In a Radio Live interview Harawira declared oil drilling to be a “Treaty related issue.” The Treaty of Waitangi established the basis for the cession of New Zealand to British imperialism. Signed in 1840 by naval captain William Hobson on behalf of the British Crown, and the major chiefs, it purported to give the Maori people the rights of British subjects. It was a legal fiction, clearing the way for a brutal process of military conquest and colonial subjugation, and the dispossession of the indigenous inhabitants.
With the establishment of capitalism, Maori became embedded as the most exploited section of the working class. For most of the treaty’s existence the document was left to rot, and dismissed by Maori as a “fraud.” However, in the 1980s, the Lange Labour government began promoting it as the country’s “founding document.” Just as Labour launched a pro-market onslaught on jobs and living standards, it paid out millions of dollars in order to create a privileged layer tasked with tying oppressed Maori to the profit system.
The Maori nationalists claim that the treaty gives Maori the right to self-determination—the right to conduct their “own” affairs within the framework of capitalism. This is a right-wing, nationalist agenda, designed to divide the working class along racial lines while boosting the prospects of Maori businesses.

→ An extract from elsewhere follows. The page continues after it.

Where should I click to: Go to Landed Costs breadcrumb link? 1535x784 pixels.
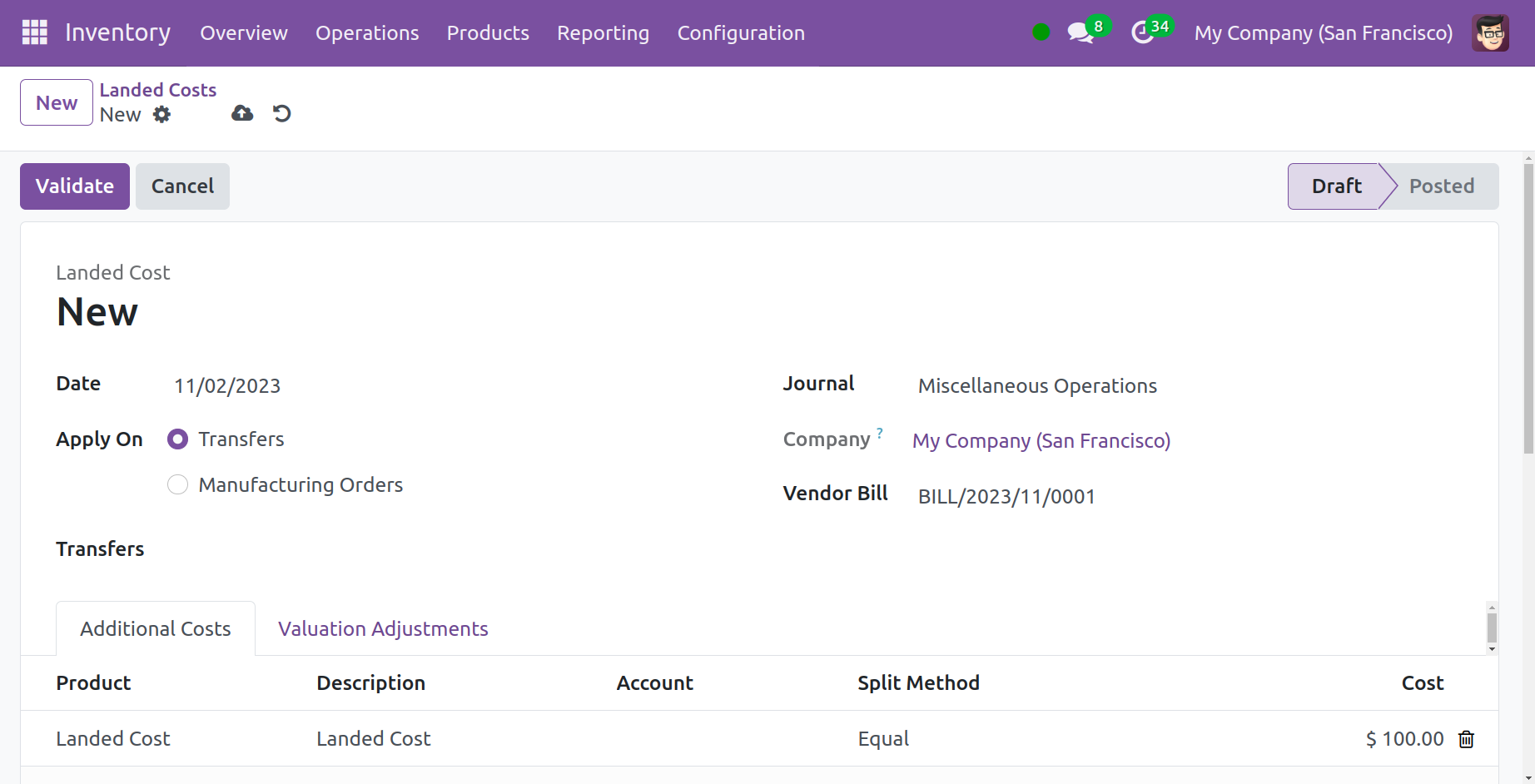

The alignment of Mana, the Greens and the pseudo left groups—Socialist Aotearoa, Fightback and the International Socialist Organisation—has a definite purpose. Under conditions of a deepening assault on the social position of the working class, the promotion of Maori nationalism is another dead-end for the Maori and entire working class, designed to block the establishment of a genuinely independent and unified movement of workers based on a socialist perspective.